Self-regulation does not mean not feeling.
As crazy as it sounds, I have had conversations over the years with widows, mothers who have buried their children, veterans who lost their buddies in theatre, so very many conversations, all the while explaining that it’s perfectly okay and normal to feel sad about our losses. I don’t know who started the rumor but not allowing your natural feeling state doesn’t get you an award, a medal, out of having feelings, or a hall pass on more hurting down the road. We are all sentient, intuitive beings that need connection in order to thrive. But connection isn’t the good on paper way of life, meaning none of the following are a guarantee to your happiness, ever:
•a magazine worthy figure
•fulfilling a role
•your age on life’s timeline
•your relationship status
•the number of people in your life
And so much more. But those are the Billboard Top Few of Life’s List Of Common Happiness and Fulfillment Misconceptions.
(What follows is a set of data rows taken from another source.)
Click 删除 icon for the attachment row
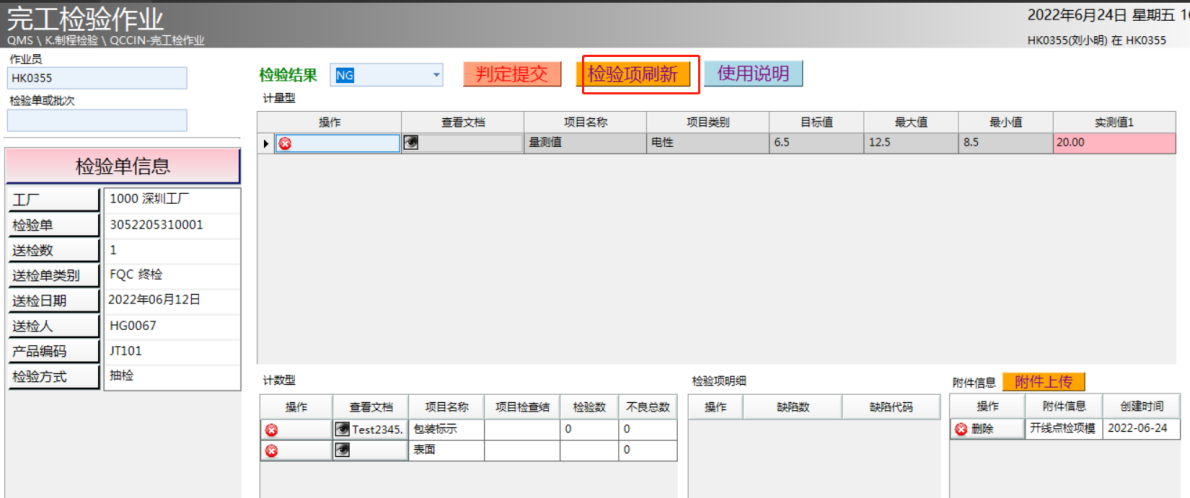The height and width of the screenshot is (498, 1190). click(962, 429)
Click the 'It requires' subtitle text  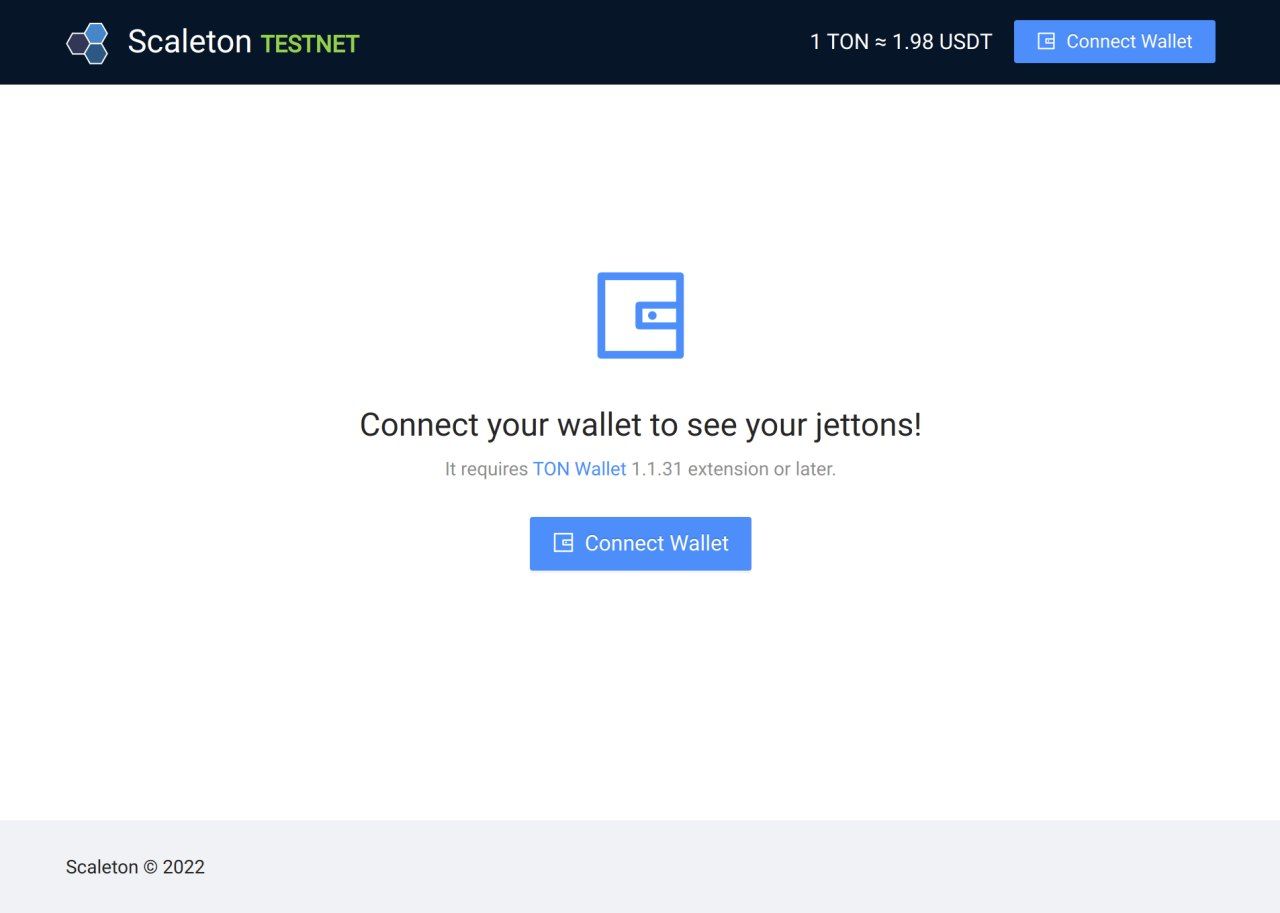pos(486,469)
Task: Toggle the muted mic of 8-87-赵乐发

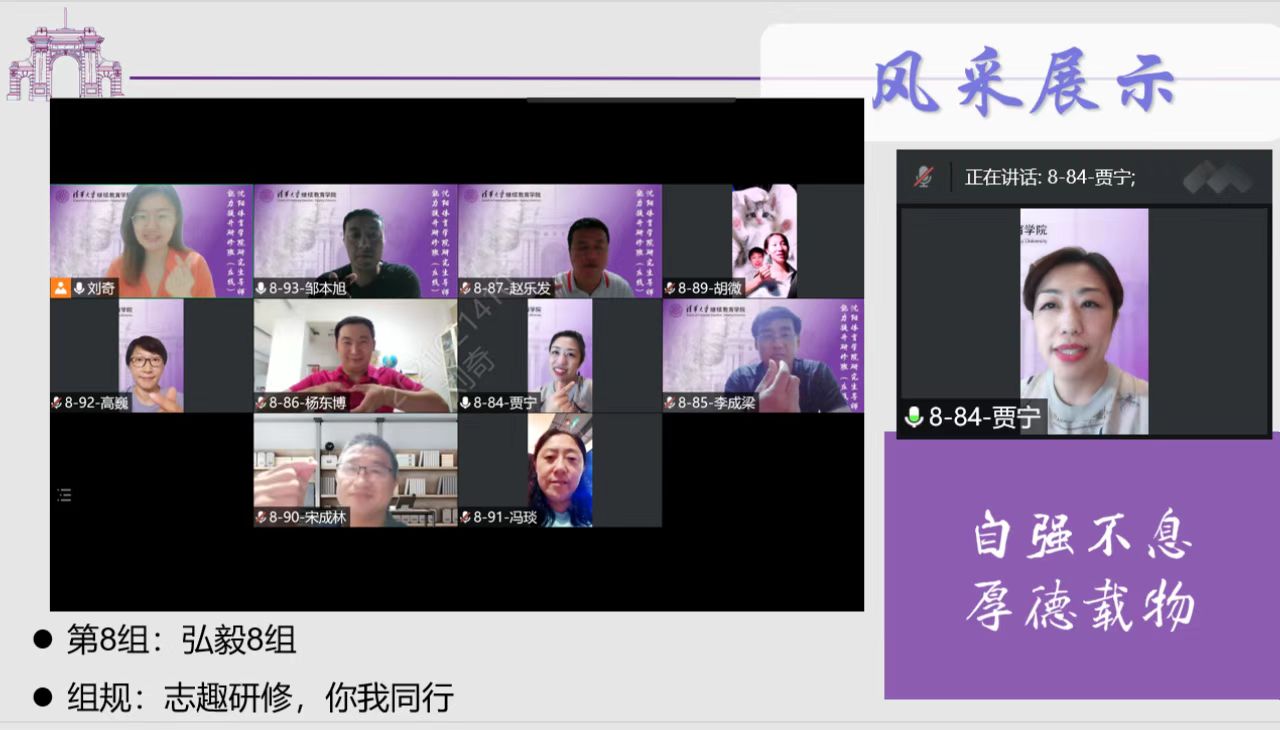Action: coord(465,289)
Lemmetellya. No words could be more true.
My job is kind of weird and wildly awesome. I say it’s like being on an airplane. The flight is often an eight hour leg. Every hour on the hour my seat-mate changes, and when they sit down there is no small talk. They deep dive right away into their deepest most tucked away parts, and share with me their innermost hurts and hopes. It’s never dull, I can promise you that.
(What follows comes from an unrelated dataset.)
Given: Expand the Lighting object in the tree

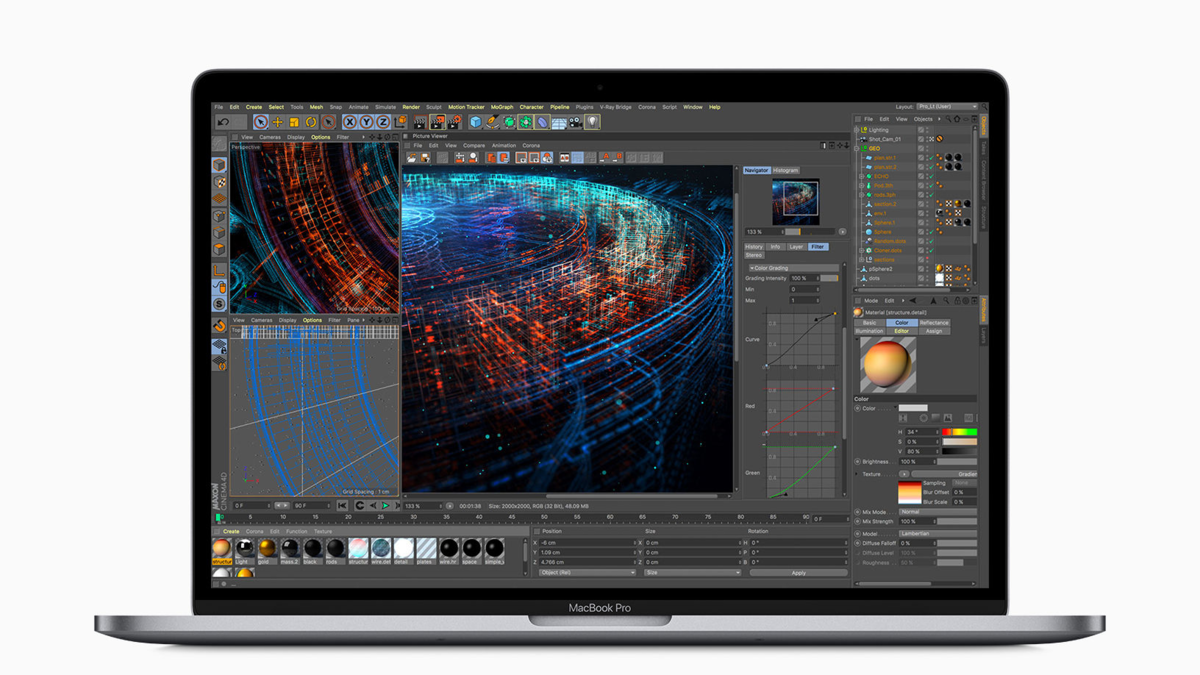Looking at the screenshot, I should coord(857,130).
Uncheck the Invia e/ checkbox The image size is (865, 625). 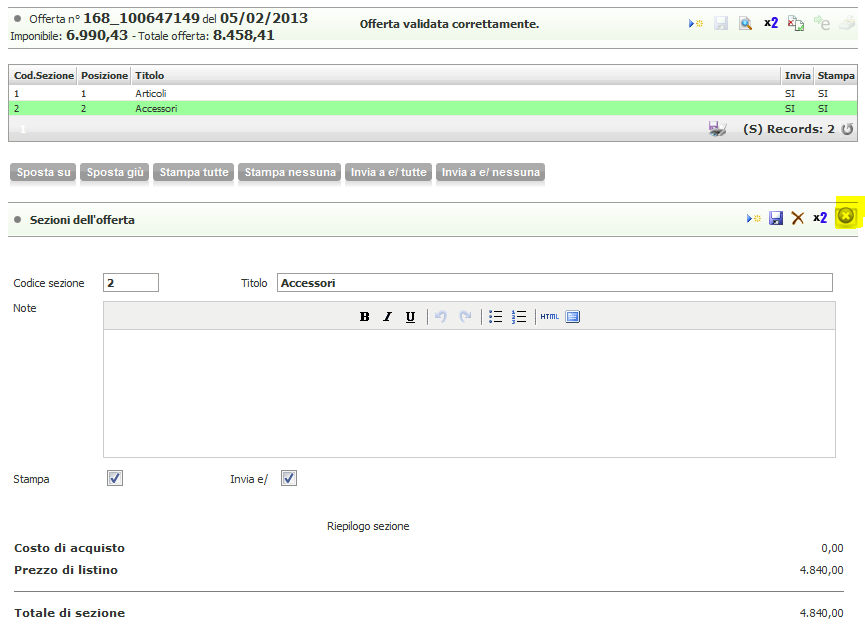289,478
But what strikes me time and time again is how many people want a way OUT from feeling. Truth is? The way out is by going in. To the center of it.
This is where self-regulation comes in, and like the Billboard list above is quite misunderstood. The buzzword “self-regulate” does. not. mean. not. feeling.
One more time: itdoesntmeannotfeeling.
The act of self-regulation is an act of truth and of mindful attention. A self-loving plan to work through the hurt that is coming up, the hurting in your heart. Our precious human hearts are not meant to live in vacuums. And they are not meant to live without honesty and love. Honesty about how you feel.
To self-regulate is to have a place where you sit with yourself, lovingly. Honestly. Allowing safely what is to arise.